== Exercise instructions ==
Go through the listing below. Copy each line that has the string "Application".

Source information START

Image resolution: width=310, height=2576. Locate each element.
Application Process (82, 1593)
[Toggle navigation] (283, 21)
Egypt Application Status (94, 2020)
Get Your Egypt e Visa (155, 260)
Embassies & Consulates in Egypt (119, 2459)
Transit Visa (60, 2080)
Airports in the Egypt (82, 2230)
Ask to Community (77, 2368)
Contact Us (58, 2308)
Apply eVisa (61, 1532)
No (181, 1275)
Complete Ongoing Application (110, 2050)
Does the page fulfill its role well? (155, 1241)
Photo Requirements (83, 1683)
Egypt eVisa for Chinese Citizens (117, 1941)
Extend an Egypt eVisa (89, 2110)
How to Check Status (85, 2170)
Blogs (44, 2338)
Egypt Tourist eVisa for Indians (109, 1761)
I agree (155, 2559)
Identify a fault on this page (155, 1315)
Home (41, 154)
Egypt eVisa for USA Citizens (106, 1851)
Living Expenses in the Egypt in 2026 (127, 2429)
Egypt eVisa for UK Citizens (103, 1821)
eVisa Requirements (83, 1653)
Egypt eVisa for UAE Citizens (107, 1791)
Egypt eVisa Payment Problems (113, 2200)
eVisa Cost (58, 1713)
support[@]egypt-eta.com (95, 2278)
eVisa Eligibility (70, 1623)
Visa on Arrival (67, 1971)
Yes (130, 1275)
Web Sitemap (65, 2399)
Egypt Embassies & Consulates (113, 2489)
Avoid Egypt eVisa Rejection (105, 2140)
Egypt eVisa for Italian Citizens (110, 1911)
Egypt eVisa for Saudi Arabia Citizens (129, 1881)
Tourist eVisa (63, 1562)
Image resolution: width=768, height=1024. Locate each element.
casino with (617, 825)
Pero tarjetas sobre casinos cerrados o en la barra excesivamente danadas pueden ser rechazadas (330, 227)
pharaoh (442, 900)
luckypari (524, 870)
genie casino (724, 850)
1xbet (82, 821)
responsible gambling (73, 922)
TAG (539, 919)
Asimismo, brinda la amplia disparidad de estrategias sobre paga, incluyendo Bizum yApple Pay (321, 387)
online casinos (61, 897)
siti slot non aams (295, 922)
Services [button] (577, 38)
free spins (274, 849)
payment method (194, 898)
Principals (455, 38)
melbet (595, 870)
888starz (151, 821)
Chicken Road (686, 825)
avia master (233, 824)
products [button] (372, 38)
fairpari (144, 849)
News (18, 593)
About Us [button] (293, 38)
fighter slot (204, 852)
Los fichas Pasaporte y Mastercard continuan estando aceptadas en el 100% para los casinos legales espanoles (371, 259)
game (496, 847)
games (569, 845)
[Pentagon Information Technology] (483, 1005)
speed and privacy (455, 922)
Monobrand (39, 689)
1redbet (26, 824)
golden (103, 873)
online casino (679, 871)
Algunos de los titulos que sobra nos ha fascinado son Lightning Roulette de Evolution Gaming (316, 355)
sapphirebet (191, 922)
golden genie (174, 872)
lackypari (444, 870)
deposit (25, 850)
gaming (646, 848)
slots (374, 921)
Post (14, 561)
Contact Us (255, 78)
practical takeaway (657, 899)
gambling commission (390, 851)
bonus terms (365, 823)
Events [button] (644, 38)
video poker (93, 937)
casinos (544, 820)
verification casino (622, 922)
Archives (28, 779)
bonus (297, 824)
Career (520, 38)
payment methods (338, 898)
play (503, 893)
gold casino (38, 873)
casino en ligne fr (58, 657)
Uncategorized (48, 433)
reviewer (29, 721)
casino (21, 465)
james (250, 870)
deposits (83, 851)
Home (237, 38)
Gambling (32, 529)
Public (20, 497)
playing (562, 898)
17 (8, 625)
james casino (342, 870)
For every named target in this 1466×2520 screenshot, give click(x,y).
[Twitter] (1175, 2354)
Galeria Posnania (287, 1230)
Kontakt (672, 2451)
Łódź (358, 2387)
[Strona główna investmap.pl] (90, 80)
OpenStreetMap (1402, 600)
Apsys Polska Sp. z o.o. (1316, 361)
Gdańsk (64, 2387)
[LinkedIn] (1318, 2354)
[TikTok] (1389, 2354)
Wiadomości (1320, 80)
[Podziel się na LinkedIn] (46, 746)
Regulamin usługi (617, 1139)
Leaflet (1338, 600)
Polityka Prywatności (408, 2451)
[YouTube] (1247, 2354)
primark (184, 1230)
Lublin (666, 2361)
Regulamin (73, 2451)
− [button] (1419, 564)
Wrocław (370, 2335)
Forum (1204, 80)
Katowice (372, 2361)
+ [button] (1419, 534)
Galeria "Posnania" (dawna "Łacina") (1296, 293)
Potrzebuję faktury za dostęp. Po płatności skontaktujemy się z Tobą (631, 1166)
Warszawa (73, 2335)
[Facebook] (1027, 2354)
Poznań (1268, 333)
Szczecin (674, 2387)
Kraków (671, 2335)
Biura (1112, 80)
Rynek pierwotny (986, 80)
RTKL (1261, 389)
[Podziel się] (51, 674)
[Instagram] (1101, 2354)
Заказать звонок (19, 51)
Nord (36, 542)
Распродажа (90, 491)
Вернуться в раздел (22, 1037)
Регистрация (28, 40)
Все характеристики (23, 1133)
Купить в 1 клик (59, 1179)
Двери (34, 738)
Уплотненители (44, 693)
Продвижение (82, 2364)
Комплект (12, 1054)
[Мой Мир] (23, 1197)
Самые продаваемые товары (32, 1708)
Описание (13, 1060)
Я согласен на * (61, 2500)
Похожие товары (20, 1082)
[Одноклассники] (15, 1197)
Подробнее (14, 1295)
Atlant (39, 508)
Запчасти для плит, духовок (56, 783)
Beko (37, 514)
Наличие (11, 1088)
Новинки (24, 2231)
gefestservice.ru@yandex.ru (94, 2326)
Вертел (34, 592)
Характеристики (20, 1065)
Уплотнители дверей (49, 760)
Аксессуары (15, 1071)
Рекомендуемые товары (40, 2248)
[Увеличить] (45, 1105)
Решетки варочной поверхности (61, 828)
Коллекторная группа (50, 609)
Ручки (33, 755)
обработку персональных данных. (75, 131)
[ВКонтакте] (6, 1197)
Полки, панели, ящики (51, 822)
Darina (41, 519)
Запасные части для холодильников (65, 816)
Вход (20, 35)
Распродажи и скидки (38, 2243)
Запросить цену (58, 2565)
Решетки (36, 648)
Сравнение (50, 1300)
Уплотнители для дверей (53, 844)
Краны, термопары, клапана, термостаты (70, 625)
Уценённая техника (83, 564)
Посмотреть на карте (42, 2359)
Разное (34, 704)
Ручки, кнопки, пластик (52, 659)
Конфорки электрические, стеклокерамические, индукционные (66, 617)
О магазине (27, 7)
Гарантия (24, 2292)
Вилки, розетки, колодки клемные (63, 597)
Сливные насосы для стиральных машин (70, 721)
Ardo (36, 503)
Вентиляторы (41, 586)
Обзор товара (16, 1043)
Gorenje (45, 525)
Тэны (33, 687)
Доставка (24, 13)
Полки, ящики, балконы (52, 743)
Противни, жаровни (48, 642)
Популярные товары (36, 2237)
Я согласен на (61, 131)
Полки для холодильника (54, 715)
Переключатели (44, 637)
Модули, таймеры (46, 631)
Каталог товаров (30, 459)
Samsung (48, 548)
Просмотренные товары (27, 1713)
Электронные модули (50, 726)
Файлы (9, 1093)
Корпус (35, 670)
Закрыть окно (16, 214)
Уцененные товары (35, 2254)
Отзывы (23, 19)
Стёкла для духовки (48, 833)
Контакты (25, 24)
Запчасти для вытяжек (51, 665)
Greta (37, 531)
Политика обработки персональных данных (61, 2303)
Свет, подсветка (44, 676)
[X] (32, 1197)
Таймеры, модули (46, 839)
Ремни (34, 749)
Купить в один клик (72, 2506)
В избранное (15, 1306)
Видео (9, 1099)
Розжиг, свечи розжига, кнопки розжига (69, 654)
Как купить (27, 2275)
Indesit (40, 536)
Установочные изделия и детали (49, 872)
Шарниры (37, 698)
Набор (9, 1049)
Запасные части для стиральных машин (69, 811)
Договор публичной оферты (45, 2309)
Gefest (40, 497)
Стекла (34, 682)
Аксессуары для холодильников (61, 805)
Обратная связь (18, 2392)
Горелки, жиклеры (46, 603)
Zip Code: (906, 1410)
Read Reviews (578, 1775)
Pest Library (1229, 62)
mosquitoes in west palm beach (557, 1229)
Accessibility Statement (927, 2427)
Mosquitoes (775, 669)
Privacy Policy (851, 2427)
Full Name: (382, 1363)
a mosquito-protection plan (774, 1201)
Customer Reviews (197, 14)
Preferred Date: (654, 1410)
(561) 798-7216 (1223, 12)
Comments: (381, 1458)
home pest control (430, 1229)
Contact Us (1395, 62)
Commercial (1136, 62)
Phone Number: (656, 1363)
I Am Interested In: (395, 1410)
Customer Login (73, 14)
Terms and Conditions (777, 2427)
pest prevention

Source information END

== Completed exercise ==
Application Process (82, 1593)
Egypt Application Status (94, 2020)
Complete Ongoing Application (110, 2050)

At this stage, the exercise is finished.